What are Snowflake Tasks?

A Complete Guide to Snowflake Tasks and Their Use Cases

Photo: Propel

‍

What are Snowflake Tasks?

Snowflake Tasks are user-defined objects in Snowflake that enable the automation of repetitive SQL operations. They allow for the scheduling and execution of SQL statements on a regular basis while also providing flexibility in terms of time intervals and chaining of tasks. Snowflake Tasks help streamline the process of data ingestion, transformation, and monitoring by offering an efficient and flexible mechanism for managing these operations.

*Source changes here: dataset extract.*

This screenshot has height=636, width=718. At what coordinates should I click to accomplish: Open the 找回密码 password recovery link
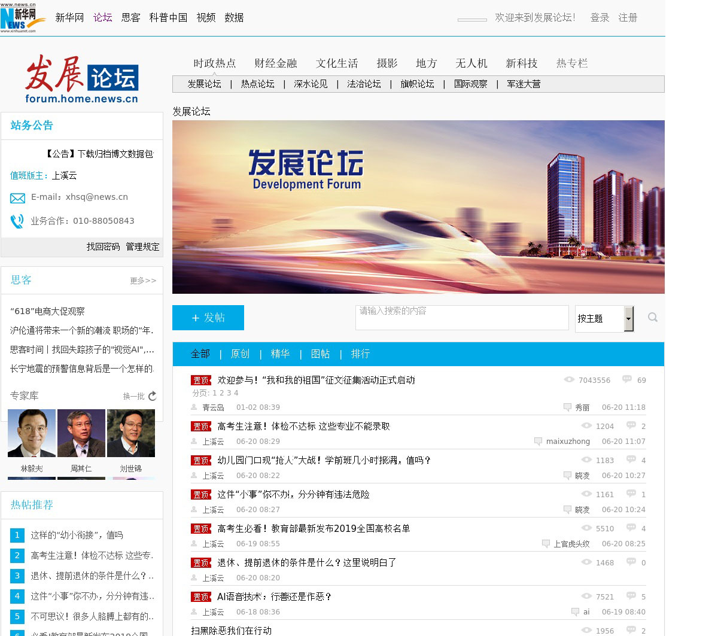coord(103,247)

Source: Snowflake Tasks Documentation

What are the use cases for Snowflake Tasks

There are numerous use cases for Snowflake Tasks, including:

Scheduled queries

Snowflake Tasks can be employed to automate the execution of recurring SQL queries. By scheduling queries, you can ensure that data is consistently refreshed and that analytics are always up-to-date. These scheduled queries may be employed for various purposes, such as data validation, monitoring, and generating reports or dashboards.

Transformations

Data transformations are a critical aspect of any data pipeline. Snowflake Tasks can facilitate these transformations by allowing the scheduling of SQL statements that manipulate and transform raw data into a consumable format. This enables users to maintain clean and structured data while reducing manual intervention.

Change data capture

In combination with Snowflake Streams, Tasks can be used for change data capture (CDC). This process involves monitoring changes to your source data and applying those changes to a target system. Snowflake Tasks and Streams make CDC efficient and reliable, allowing you to keep your data synchronized across multiple systems.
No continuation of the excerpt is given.